Клэр потребовалось время, чтобы ответить.
— Ой, Моника, вы меня обескураживаете.
— Тогда не отвечайте. Пусть пройдет время.
— Время… да. Доброе старое время. Оно действительно лечит, ведь так?
— Думаю, да.
— Наверное, надо спросить — как вы отнеслись к тому, что мои дети явились к вам в дом?
— Я была ошарашена. Потом, привыкнув к их присутствию, я поняла, что оно нисколько мне не угрожает, тем более что они все трое решили стать друзьями, невзирая на то, что скажут их родители. И кстати, раз вы сделали мне комплимент по поводу моего сына, я поступлю так же.
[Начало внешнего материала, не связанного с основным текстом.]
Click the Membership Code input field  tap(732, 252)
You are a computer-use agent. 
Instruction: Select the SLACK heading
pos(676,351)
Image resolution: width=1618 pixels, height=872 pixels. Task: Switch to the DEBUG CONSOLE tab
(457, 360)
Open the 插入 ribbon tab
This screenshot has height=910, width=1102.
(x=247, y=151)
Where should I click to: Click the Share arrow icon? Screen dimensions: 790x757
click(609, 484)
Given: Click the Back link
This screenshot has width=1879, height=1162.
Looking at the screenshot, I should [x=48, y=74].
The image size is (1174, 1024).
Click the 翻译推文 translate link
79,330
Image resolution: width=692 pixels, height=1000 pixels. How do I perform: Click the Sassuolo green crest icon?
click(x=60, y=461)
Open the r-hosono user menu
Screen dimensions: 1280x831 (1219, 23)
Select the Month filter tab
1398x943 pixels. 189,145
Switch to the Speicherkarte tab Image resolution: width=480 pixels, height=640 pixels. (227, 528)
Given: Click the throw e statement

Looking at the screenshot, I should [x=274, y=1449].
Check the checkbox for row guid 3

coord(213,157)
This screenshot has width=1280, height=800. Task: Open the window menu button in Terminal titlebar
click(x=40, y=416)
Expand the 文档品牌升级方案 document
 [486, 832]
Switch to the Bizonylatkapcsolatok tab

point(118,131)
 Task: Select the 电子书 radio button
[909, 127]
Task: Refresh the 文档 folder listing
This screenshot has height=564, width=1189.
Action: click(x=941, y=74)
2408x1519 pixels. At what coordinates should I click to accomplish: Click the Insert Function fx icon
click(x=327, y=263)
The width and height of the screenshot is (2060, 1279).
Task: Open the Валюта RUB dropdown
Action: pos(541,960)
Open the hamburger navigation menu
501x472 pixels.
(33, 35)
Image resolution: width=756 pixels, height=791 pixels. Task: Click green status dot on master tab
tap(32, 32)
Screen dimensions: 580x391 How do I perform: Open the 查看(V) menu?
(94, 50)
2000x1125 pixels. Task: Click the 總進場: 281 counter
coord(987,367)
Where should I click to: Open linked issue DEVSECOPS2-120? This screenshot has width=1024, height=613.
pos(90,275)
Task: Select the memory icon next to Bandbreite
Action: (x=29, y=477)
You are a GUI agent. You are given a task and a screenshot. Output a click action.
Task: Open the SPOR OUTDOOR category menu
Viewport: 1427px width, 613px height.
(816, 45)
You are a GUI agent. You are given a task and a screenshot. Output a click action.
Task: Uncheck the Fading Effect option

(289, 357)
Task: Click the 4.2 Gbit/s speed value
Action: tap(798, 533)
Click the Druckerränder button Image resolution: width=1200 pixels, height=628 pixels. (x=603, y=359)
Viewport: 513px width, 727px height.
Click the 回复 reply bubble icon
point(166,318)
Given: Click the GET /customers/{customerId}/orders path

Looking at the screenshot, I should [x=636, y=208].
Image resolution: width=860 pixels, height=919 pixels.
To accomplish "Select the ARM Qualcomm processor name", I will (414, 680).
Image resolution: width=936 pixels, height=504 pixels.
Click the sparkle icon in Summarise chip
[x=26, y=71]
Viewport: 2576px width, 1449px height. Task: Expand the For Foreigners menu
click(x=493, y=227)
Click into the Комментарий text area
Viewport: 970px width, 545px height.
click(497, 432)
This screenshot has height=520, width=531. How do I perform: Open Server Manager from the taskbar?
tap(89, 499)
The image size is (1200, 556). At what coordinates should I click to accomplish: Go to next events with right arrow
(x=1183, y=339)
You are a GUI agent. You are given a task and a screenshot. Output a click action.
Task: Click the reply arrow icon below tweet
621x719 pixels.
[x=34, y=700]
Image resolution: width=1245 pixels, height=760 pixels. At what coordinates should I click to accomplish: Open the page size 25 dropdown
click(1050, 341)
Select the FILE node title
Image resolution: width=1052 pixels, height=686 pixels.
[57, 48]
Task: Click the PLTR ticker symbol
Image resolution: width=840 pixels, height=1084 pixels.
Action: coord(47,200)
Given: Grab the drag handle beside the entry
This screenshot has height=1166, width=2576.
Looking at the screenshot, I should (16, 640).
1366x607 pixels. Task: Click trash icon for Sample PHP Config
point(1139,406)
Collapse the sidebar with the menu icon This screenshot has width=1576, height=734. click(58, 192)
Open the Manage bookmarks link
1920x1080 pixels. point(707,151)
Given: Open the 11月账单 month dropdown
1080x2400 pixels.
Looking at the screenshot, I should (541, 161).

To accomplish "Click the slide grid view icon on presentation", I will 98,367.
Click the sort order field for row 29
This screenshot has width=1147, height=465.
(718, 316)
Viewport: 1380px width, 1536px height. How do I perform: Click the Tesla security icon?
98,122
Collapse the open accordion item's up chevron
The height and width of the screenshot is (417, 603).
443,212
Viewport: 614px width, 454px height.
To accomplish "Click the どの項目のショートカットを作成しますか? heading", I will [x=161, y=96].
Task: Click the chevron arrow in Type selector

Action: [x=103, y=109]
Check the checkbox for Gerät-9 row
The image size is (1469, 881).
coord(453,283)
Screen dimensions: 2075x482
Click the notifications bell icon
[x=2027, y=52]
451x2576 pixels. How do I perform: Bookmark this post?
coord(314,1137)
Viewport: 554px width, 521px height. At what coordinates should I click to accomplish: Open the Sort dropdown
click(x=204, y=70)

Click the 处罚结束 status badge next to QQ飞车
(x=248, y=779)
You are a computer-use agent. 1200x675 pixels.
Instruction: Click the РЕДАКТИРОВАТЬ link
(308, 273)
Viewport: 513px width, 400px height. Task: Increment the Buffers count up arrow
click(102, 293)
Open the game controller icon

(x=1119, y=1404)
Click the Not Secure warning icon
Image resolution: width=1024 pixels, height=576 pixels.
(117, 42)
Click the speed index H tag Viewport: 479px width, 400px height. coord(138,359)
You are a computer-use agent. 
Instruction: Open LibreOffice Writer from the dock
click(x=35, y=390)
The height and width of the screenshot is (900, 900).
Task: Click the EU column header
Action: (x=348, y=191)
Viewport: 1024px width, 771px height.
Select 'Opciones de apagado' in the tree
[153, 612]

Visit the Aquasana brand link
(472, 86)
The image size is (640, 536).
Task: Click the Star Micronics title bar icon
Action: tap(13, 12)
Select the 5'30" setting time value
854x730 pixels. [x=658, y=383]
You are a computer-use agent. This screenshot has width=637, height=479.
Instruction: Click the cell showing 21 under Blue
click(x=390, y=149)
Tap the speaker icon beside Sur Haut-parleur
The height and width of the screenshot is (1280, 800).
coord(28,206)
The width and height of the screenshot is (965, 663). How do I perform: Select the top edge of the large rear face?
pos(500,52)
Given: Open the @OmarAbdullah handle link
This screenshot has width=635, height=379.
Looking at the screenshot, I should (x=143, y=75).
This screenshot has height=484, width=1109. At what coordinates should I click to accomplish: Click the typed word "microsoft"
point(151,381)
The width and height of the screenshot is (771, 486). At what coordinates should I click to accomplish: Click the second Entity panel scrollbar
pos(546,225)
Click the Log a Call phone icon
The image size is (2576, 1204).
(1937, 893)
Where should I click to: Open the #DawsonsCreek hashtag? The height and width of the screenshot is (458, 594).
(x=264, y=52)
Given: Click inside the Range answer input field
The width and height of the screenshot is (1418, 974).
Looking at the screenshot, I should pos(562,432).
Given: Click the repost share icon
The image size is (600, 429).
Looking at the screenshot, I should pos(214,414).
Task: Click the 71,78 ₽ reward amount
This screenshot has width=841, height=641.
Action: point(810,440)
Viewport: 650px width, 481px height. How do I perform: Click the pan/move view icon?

Ваши ребята очень милые.
— Спасибо.
— Значит… мы с вами должны здесь, так сказать, раскурить трубку мира.
— Иначе ничего хорошего не выйдет и мы только причиним себе боль.
— Точно.
Клэр перевела дух, она чувствовала себя все лучше и лучше.
— Ну и денек выдался. Представьте себе — чуть больше двадцати четырех часов назад вы подошли к моему столу в спортзале, с симпатичной новой прической и макияжем, уверенная в себе, и я, глядя на вас, подумала: Если эта женщина не влюблена в моего мужа, то я съем школьный журнал.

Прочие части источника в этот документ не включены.